Role of a Membrane‐activated Structural Switch Mechanism in Chloroplast SRP Receptor Function

Prokaryotic and eukaryotic signal recognition particles (SRPs) differ in the ability of the SRP receptor to partition between an aqueous phase and target membranes during protein targeting. Though membrane binding has been shown to be functionally critical for E. coli SRP receptor function, the regulation of the SRP particle receptor partitioning and the conformation of its membrane‐bound state remain unclear.
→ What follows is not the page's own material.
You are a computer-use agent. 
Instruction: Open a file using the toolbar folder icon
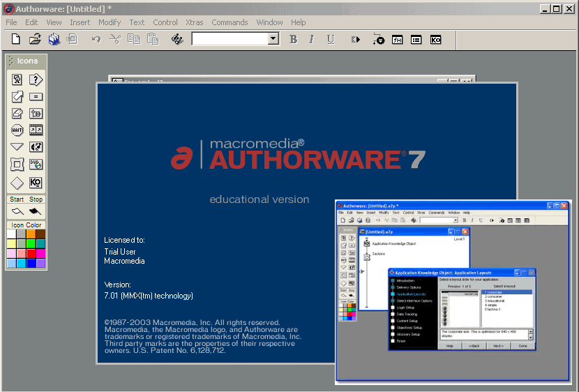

Our study objective was to identify the critical region responsible for membrane binding in the chloroplast SRP (cpSRP) receptor, cpFtsY. Using recombinant cpFtsY, we have identified a small N‐terminal region responsible for stabilizing a membrane interaction critical to the cpFtsY function in cpSRP‐dependent protein targeting. Functional studies of this region reveal that it is both necessary and sufficient for binding the target membrane. Furthermore, NMR and CD structural studies of this region and a similar region in the E. coli SRP receptor reveal a conformational change in secondary structure that takes place upon lipid binding and correlates with a stimulation of GTP hydrolysis by cpFtsY in the presence of liposomes. These studies suggest a conserved mechanism for both membrane binding and the intramolecular communication that regulates cpSRP receptor functions at the membrane. This research is supported by NIH Grant P20 RR15569 from the COBRE Program of the NCRR and DOE Grant DE‐FG02‐01ER15161.